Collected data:
◆ ◆ ◆ ◆ ◆ ◆ ◆

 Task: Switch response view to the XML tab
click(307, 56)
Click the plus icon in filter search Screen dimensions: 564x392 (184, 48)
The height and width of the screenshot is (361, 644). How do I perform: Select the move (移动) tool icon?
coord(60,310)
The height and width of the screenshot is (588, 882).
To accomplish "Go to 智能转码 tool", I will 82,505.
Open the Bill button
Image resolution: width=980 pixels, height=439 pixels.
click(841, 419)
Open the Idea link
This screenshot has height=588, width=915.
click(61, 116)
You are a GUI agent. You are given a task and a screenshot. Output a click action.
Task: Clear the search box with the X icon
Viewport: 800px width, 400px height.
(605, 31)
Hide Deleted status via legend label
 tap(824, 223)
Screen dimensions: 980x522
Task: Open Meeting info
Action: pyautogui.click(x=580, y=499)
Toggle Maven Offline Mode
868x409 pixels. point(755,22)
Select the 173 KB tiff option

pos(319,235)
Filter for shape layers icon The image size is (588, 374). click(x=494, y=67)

◆ ◆ ◆ ◆ ◆ ◆ ◆

Every line with "search" in it should be copied from the entries.

§ **Task output**
Click the plus icon in filter search Screen dimensions: 564x392 (184, 48)
Task: Clear the search box with the X icon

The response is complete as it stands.